Segment Start: Extract provided

Beginning the Fourth Step tends to create a feeling of impending doom in many of us. We devise various ingenious methods of delaying, detouring, or deferring our personal housecleaning. The fear that many shameful skeletons will emerge from our closet leavces us procrastinating indefinitely lest we forfeit what self-esteem we have left.
During a group therapy session, a counselor whe had gained the respect of the people there, asked this question, "If I were alone with you---just you and I talking---would you be willing to tell me something about yourself you'be never told anyone else?"
The reactions were mixed. Some said "Yes." Some said they weren't sure they would. Some said their lives were an open book and they had nothing to hide.
"Tell me then," said the counselor, "who among you has thought of something good about yourself?" No one had.
Our inventory needs to include both assets and liabilities. It is a fact-finding mission similiar to those done in the business world to assess where a company stands in order to create greater success and productivity.
Today's step: I have the courage to look at both my strengths and my weaknesses.
Step by Step, meditations for living the Twelve Steps. Muriel Zink
__________________
NOTE: All BB quotes are from the 1st Edition of the Big Book Depression is not a sign of weakness. It is a sign of being too strong for too long.
"Blessed are those who can laugh at themselves, for they shall never cease to be amused." Anonymous
Although we've admitted that our lives have become unmanageable, and have acknowledged that we're no longer in the driver's seat, we hesitate to tackle this phase of our recovery. We're filled with free-floateing anxiety about what will be revealed. The Scottish prayer: "From ghoulies and ghosties and long leggety beasties, and things that go bump in the night, Good Lord, deliver us." is an apt description of our uneasiness.
At this point it's good to step back and look at ourselves objectively. We're like a consultant hired to confer with a business firm that isn't performing up to its optimum potential. As our own consultant, we can see that our inventory is not an indictment--actually it's a blueprint for success.
Making the inventory allows us to see where our compulsive behavior has created havoc in our personal lives. It allows us to see the pattern that has led to imbalances in our body, mind and spirit. Taking a good hard look at our assets and liabilities helps us decide how we can create a more satisfying future.
Today's Step: My inventory gives me the opportunity to improve upon my past.

Segment End: Extract provided

◆ Task list:
1. Translate this sentence from the Fourth Step passage into Spanish: "Our inventory needs to include both assets and liabilities."
2. Rewrite the part of the Fourth Step passage starting with "The reactions were" and going on through "success and productivity.", putting "therapist" in place of "counselor".
3. Answer these questions about the Fourth Step passage:
(a) In the group therapy session, how many people had thought of something good about themselves?
(b) According to the first "Today's step," the reader has the courage to look at what?
(c) Instead of an indictment, what does the passage call the inventory?
The records that come next are separate material, unrelated to the Fourth Step passage.

Segment Start: Data under study

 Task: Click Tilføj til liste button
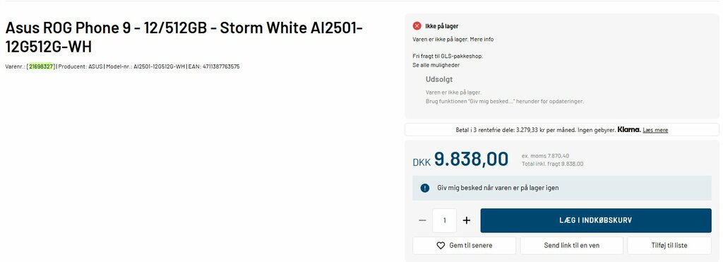click(x=669, y=246)
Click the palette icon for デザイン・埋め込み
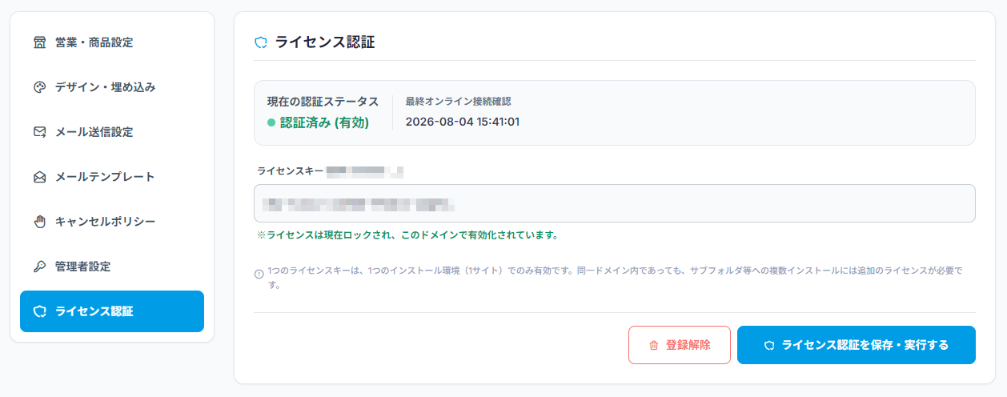 pyautogui.click(x=40, y=87)
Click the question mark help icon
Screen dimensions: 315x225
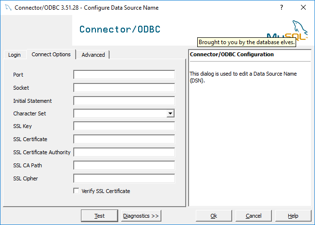[282, 7]
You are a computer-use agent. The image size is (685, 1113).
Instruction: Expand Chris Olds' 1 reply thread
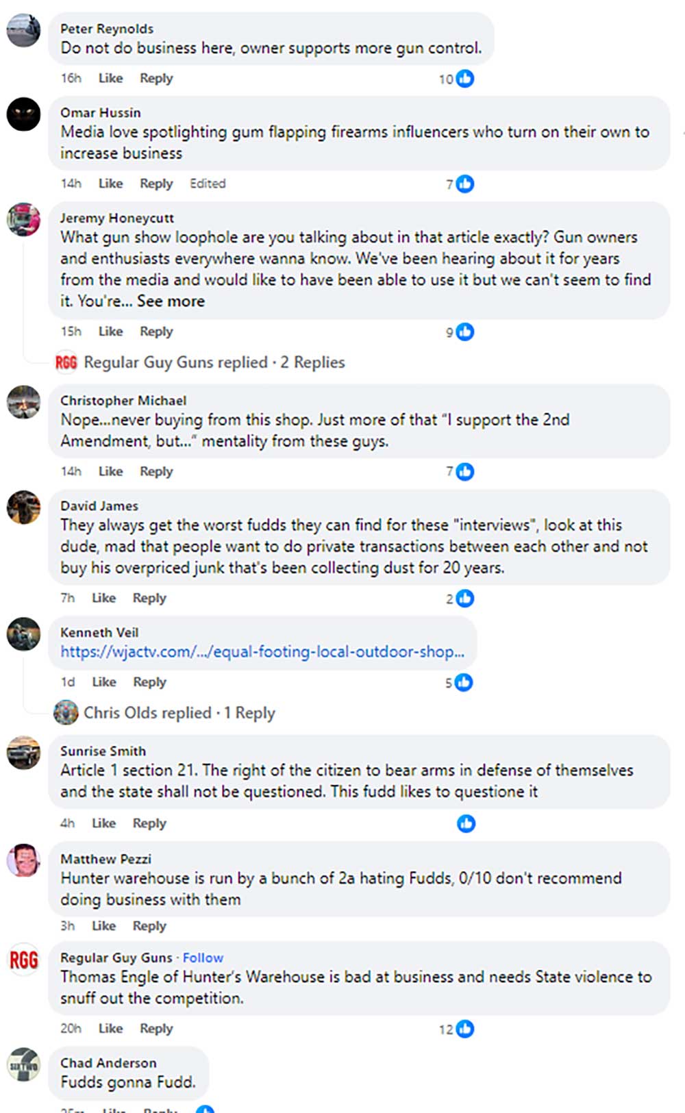pos(179,713)
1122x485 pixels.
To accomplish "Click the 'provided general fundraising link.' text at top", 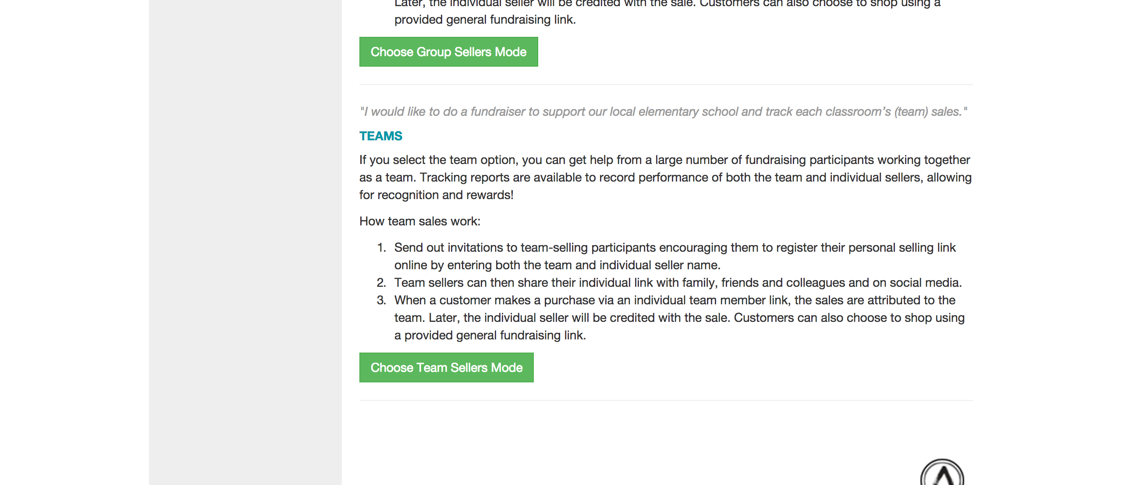I will [x=485, y=19].
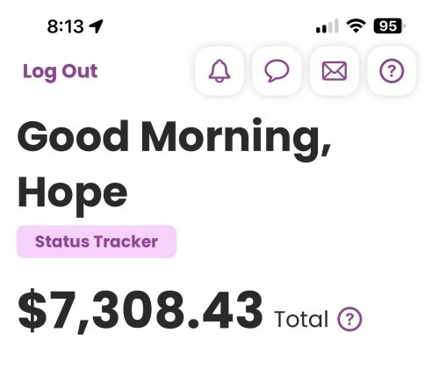Image resolution: width=439 pixels, height=376 pixels.
Task: Tap the cellular signal bars icon
Action: pos(327,26)
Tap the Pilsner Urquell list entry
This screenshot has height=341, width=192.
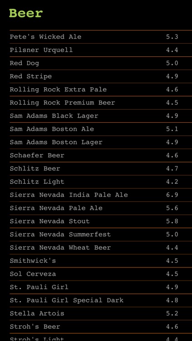tap(101, 50)
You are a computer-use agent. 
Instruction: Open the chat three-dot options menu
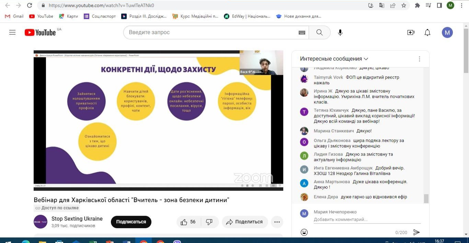click(419, 59)
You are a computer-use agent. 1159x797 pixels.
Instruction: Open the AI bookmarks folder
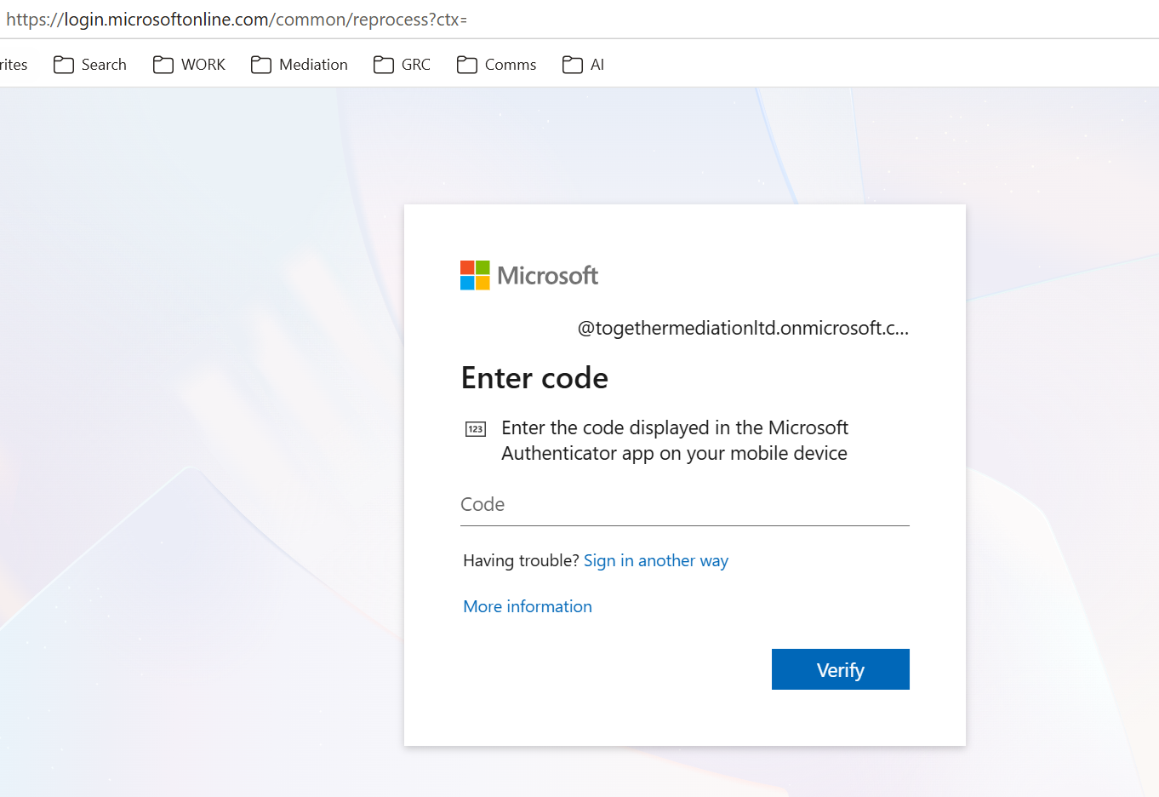[583, 65]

Segment End: Data under study

◆ Results of the tasks:
1. Nuestro inventario debe incluir tanto los activos como los pasivos.

2.
The reactions were mixed. Some said "Yes." Some said they weren't sure they would. Some said their lives were an open book and they had nothing to hide.
"Tell me then," said the therapist, "who among you has thought of something good about yourself?" No one had.
Our inventory needs to include both assets and liabilities. It is a fact-finding mission similiar to those done in the business world to assess where a company stands in order to create greater success and productivity.

3.
(a) No one had.
(b) Both their strengths and their weaknesses.
(c) A blueprint for success.